Maryland should impose a longer “cooling-off period" before state lawmakers can become lobbyists, according to the advocacy group Public Citizen.
Public Citizen reviewed policies in the federal government and all 50 states that are designed to limit the “revolving door” of politicians leaving office, only to return to the halls of government to lobby for private interests.
Maryland is among 33 states that impose a one-year time limit before former state lawmakers can become lobbyists.
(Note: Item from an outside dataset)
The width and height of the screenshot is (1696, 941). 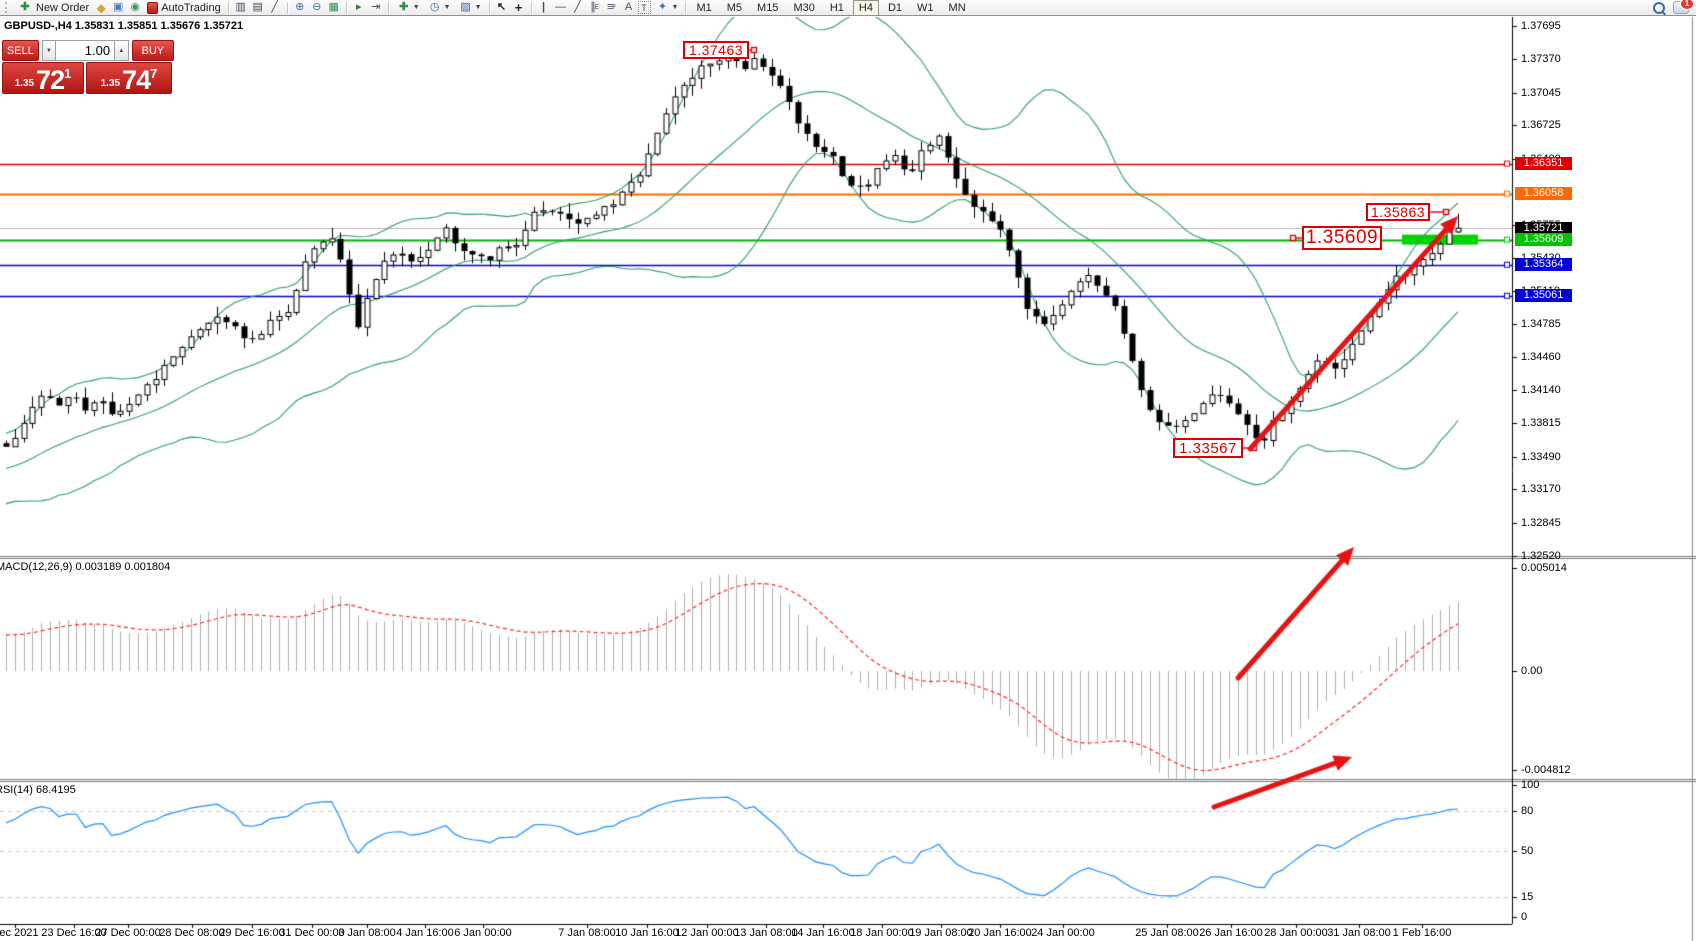 I want to click on volume-input, so click(x=86, y=50).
Eight states have no restrictions at all.
In a new report for Public Citizen, authors Craig Holman and Caralyn Esser write that politicians-turned-lobbyists “have access to lawmakers that is not available to others, access that can be sold to the highest bidder among industries seeking to lobby.” That means that wealthy special interests can pay to gain access to government in ways “unavailable to the rest of the public,” they wrote.
Public Citizen praises cooling-off periods as a valuable tool, but says that one-year periods — such as in Maryland — are “clearly too short.”
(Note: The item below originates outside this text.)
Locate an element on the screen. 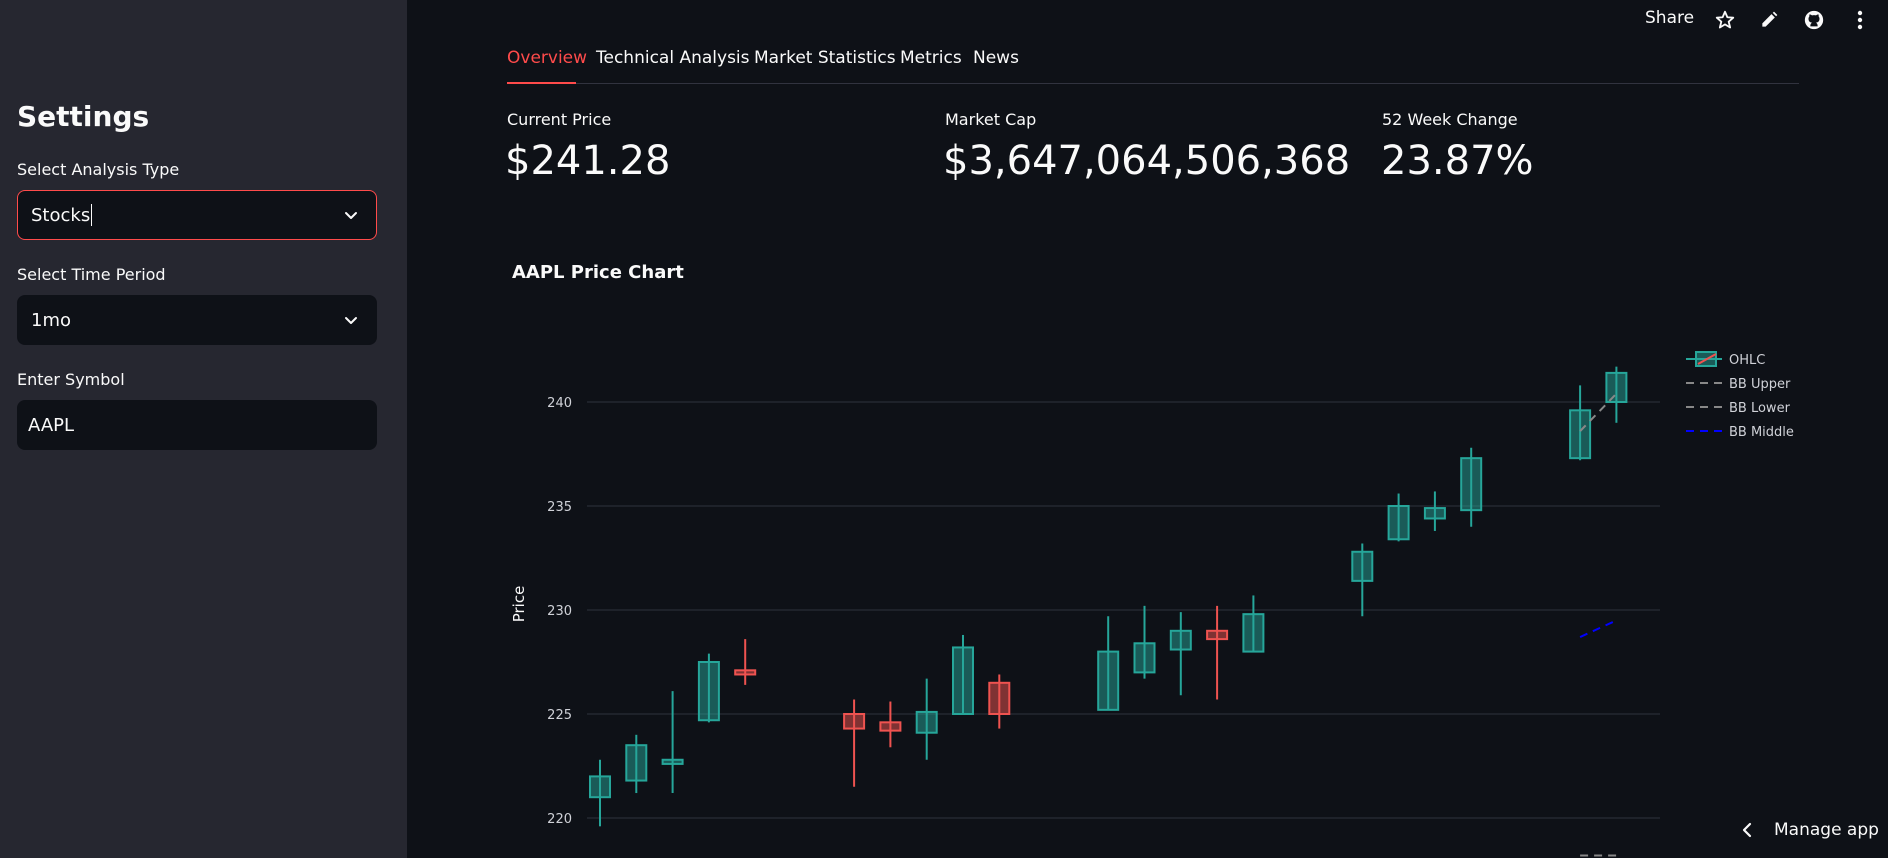 This screenshot has height=858, width=1888. tab-technical-analysis: Technical Analysis is located at coordinates (673, 58).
Public Citizen suggests two years as a minimum cooling-off period.
Tierra D. Bradford, policy manager for the good-government advocacy group Common Cause Maryland, said the Public Citizen report addresses an important issue.
Bradford said Common Cause Maryland also endorses a cooling-off period of at least two years.
“It is important that a substantive amount of time passes between a public official’s time in office and any subsequent position lobbying on behalf of private entities,” she said.
Florida will impose a six-year cooling-off period starting at the end of 2022, believed to be the longest in the nation.
Public Citizen rates Iowa as having the best revolving-door policy, because its two-year cooling-off period applies to lawmakers, executive branch officials and their staffs.
Public Citizen ranks eight state’s as the “worst” for having no restrictions: Idaho, Illinois, Michigan, Nebraska, New Hampshire, North Dakota, Oklahoma and Wyoming.